Earlier in 2015, NetApp announced the results for the brand-new EF560 All-Flash Array. If you read the press release, we didn’t make one mention of straight IOPS calculated, but focused on the $/IOPS as well as the ridiculously low latencies we were able to achieve. We also had Mike Phelan on the NetApp podcast to go over the results, and he also put an extreme focus on low latency. I’ll never forget him saying, “The race to zero microseconds is on!”
You’ll understand why by the end of this post, I promise. It’s a long one with a lot of data. Coffee and focus required.
Whether you want to believe in it or not, whether some vendor who doesn’t participate tells you its irrelevant because of some reason that makes them look bad, the Storage Performance Council is the top dawg when it comes to the performance benchmarking of enterprise storage systems. There is always a lot of himming and hawing over these results, their validity, how vendors game the system, “anyone can build a dragster,” etc etc etc. It’s old and tired. So part of this post is not only going to be a brag, but also a breakdown of WHY these results matter, not just the results themselves. Why it’s not just about sheer IOPS delivered, but the cost in a $/IOPS figure with real workload simulations (not just random 4k reads), and the low latencies required to deliver those IOPS at those costs.
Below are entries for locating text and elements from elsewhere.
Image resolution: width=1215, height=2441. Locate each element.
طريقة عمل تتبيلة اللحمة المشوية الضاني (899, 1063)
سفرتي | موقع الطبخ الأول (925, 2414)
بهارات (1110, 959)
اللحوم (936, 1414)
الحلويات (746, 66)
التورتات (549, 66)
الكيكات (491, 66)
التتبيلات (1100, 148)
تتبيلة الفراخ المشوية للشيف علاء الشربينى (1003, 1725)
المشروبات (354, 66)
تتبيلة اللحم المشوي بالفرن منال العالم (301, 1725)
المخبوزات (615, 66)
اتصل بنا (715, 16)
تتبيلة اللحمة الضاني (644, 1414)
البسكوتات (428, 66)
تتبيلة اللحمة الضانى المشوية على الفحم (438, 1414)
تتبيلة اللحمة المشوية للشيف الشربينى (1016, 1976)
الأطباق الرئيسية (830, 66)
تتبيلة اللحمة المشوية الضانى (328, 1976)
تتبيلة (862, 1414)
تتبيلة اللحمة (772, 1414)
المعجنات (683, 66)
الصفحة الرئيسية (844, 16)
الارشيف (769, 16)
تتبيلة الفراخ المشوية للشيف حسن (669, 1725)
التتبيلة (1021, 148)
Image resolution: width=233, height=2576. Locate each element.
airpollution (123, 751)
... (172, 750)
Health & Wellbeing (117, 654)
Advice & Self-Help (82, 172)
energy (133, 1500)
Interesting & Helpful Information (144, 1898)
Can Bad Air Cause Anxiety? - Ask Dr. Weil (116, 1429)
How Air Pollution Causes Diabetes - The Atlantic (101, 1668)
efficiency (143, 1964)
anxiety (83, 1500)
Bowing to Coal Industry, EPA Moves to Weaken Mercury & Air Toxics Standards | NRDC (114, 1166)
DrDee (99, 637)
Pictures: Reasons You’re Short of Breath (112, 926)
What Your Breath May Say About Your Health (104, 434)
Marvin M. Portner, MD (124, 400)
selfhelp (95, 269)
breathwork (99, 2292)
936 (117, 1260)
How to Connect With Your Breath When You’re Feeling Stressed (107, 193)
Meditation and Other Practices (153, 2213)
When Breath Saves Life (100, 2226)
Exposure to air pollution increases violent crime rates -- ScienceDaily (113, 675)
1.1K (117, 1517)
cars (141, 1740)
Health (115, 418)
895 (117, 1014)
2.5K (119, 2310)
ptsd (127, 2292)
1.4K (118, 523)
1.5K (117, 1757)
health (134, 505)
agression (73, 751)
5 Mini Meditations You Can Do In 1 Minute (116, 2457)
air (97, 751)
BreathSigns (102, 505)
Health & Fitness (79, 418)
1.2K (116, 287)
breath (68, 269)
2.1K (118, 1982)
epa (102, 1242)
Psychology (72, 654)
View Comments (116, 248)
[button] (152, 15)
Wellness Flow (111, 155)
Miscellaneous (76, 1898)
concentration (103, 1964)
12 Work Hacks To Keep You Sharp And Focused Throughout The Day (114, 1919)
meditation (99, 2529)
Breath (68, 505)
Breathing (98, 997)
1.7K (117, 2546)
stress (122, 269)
What is the Storage Performance Council?
The goal of the SPC is to serve as a catalyst for performance improvement in storage subsystems. It works to foster the free and open exchange of ideas and information, and to insure fair and vigorous competition between vendors as a means of improving the products and services available to the general public.
In support of these goals, the SPC develops benchmarks focusing on storage subsystems. These subsystems include components like:
- electronic disks
- magnetic disks
- magnetic tapes
- optical disks
- media robots
- media robot software systems
- media library software systems
- backup/archival software systems
- hierarchical storage management systems
… as well as all the adapters, controllers, and networks that connect storage devices to the computer system.
Key Understanding of the SPC-1 Benchmark
Let’s review some common talking points about the SPC-1 right off the bat, and put to-bed any myths or misconceptions that may be floating around out there, by truly defining what this benchmark encompasses.
(1) SPC-1 Simulates an OLTP workload
This is set up intentionally to be extremely repeatable, but also tends to be a very “write-intensive” workload; way more than just about any other benchmark out there. In a way, this invalidates a lot of your dragster/supercar comparisons out there. This test is not just about straight reads.
(For the record, Josh, I agree with everything you said, but this is not at all a BS test of 4k random reads)
(2) SPC-1 is not very “cache friendly”
Though not impossible, it is extremely difficult for vendors to “overengineer” their systems to effectively use cache to increase results, preventing vendors from gaming the system. This particular benchmark has been designed to simulate conditions that customers frequently encounter. This is done independently outside of any influence from storage vendors.
(3) SPC-1 reports “Value” as $/SPC-1 IOPS
Sure, the SPC-1 allows systems of different sizes to be compared to one another, but at the end of the day, it’s all about the value. Not every single storage system is alike, and most vendors worth their salt have more than one result showing a chain of value across their entire portfolio.
Smaller and less-costly systems are certainly going to produce lower performance on paper, and larger more costly systems are going to produce higher performance … BUT … it’s still all about the $/IOPS.
NetApp is no different.
(4) SPC-1 continuously tracks Response Time
You can build the biggest, baddest IOPS-churning dragster all.day.long, but the result is completely and utterly meaningless unless you also know the response time associated with the IOPS achieved.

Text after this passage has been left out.